BRIEF: Find how many lines in the entries below carry the word "computer" and answer with only that figure.

Stored data

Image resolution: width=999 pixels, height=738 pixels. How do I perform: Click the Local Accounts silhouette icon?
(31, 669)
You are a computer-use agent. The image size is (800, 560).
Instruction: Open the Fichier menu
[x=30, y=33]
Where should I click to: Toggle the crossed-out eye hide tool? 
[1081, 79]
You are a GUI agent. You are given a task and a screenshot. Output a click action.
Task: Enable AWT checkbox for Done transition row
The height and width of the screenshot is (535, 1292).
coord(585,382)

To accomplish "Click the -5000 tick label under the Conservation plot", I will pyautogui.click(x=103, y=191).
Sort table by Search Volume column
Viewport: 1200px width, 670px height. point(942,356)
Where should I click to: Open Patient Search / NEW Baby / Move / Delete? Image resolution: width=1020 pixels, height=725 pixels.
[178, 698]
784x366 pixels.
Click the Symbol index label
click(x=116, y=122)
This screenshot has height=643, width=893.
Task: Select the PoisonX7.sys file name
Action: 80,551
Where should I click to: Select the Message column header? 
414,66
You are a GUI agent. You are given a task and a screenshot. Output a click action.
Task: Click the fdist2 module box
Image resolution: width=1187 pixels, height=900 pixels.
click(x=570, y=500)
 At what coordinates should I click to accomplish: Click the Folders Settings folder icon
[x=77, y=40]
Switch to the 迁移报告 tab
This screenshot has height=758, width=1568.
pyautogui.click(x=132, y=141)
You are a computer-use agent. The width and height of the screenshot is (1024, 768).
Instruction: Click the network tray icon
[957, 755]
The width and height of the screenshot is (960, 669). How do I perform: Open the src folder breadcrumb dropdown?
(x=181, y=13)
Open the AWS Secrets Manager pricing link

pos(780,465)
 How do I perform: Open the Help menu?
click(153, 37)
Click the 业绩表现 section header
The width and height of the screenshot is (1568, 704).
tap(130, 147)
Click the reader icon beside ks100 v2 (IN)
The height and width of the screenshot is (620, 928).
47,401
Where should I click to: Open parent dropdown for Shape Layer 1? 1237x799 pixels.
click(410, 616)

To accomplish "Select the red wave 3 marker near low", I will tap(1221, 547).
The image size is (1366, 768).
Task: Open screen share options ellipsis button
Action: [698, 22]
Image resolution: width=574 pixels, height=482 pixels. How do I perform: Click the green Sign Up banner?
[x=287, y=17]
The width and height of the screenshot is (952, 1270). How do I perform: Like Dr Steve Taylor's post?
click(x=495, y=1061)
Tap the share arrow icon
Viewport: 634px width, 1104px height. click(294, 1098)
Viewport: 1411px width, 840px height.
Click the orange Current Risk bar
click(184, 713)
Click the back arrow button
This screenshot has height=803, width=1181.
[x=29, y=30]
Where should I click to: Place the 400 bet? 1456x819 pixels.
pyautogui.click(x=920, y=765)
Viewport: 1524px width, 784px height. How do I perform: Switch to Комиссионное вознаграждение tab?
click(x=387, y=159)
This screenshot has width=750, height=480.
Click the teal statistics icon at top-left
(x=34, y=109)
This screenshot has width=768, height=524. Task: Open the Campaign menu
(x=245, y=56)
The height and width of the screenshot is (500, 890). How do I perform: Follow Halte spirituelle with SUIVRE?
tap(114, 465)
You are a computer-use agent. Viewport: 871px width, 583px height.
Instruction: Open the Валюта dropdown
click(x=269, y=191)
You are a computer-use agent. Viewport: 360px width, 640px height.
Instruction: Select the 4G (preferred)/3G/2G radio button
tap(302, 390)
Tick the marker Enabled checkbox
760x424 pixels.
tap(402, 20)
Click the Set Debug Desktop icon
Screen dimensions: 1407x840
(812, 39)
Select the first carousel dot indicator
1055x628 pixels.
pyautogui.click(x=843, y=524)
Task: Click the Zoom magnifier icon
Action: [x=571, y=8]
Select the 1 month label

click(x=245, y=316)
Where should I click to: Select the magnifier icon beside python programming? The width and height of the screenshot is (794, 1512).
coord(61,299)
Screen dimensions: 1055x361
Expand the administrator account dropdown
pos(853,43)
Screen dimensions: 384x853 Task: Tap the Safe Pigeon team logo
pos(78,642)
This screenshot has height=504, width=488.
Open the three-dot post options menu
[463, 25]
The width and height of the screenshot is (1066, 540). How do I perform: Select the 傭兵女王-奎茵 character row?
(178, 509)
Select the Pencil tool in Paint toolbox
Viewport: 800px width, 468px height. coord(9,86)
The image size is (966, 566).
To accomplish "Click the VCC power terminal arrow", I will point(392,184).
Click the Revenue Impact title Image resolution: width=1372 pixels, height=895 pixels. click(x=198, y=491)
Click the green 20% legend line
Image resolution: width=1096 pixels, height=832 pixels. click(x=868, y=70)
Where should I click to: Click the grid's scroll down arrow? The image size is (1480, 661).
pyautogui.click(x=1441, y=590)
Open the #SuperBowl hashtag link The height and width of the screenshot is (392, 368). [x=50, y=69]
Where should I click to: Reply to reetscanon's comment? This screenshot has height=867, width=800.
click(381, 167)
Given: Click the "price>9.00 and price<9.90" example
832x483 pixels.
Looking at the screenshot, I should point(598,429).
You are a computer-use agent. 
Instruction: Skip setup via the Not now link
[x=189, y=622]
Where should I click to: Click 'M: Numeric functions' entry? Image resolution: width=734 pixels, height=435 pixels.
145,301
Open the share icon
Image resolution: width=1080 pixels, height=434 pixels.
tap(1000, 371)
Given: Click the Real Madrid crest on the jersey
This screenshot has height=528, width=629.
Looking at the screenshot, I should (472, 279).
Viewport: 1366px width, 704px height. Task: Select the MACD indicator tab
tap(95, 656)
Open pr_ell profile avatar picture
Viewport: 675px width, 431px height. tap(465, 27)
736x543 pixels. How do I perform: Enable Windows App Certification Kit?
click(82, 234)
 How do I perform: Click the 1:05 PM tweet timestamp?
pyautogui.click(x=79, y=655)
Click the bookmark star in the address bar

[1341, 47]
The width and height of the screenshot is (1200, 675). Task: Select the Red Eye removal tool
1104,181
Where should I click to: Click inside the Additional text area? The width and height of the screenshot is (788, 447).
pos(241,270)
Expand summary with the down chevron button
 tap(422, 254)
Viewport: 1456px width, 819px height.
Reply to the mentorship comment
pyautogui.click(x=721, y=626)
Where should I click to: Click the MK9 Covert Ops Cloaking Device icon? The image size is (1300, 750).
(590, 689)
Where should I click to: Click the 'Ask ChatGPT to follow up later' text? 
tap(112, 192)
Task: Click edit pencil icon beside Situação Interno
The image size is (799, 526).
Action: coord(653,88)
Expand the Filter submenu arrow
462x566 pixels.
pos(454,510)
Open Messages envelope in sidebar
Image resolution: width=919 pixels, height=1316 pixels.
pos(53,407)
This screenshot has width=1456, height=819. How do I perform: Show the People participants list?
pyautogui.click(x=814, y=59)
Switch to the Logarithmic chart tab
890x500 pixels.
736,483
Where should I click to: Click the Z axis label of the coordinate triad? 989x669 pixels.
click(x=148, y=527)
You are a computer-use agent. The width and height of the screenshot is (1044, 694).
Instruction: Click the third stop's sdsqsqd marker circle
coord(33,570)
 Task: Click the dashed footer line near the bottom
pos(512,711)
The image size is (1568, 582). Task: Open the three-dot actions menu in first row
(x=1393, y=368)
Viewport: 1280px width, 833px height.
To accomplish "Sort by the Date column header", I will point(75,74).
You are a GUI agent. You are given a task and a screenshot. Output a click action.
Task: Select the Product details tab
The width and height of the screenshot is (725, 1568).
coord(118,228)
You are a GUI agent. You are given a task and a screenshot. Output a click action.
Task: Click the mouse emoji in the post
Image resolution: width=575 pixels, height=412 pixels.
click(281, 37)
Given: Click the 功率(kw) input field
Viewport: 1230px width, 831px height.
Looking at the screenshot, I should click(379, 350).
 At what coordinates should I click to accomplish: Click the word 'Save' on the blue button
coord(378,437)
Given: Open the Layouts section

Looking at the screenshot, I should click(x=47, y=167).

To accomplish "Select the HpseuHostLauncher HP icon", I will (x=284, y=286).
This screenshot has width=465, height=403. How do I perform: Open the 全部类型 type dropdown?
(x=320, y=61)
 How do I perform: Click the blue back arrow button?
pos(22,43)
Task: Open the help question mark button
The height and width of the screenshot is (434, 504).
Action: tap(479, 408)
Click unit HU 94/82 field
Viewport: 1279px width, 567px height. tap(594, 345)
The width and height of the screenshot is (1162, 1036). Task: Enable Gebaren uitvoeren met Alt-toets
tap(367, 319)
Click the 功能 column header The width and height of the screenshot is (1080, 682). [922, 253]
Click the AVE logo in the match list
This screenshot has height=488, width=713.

SOLUTION: 6